In the records below, find the lines that include "icon" and copy each.
The data: Begin
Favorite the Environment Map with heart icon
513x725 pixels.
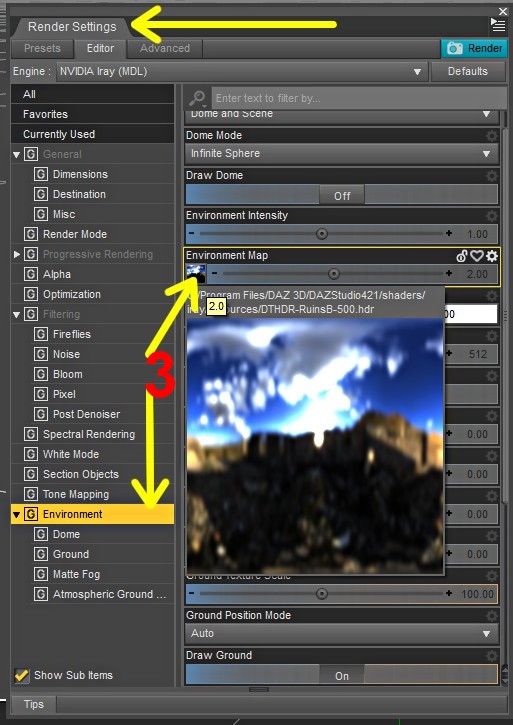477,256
The data: End
The data: Begin
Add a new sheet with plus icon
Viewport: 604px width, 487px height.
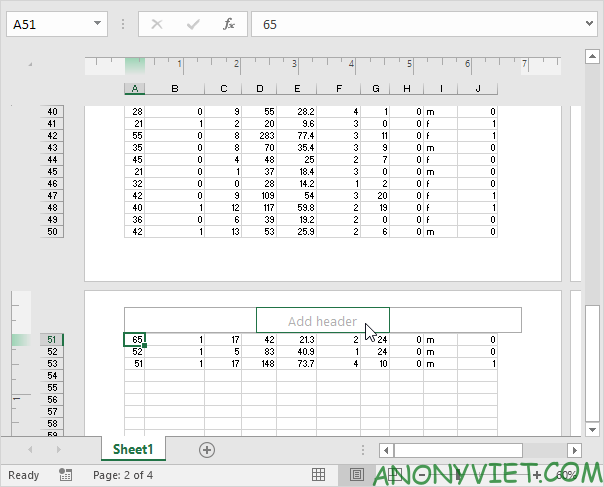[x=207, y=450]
The data: End
Solution for this task:
Favorite the Environment Map with heart icon
Add a new sheet with plus icon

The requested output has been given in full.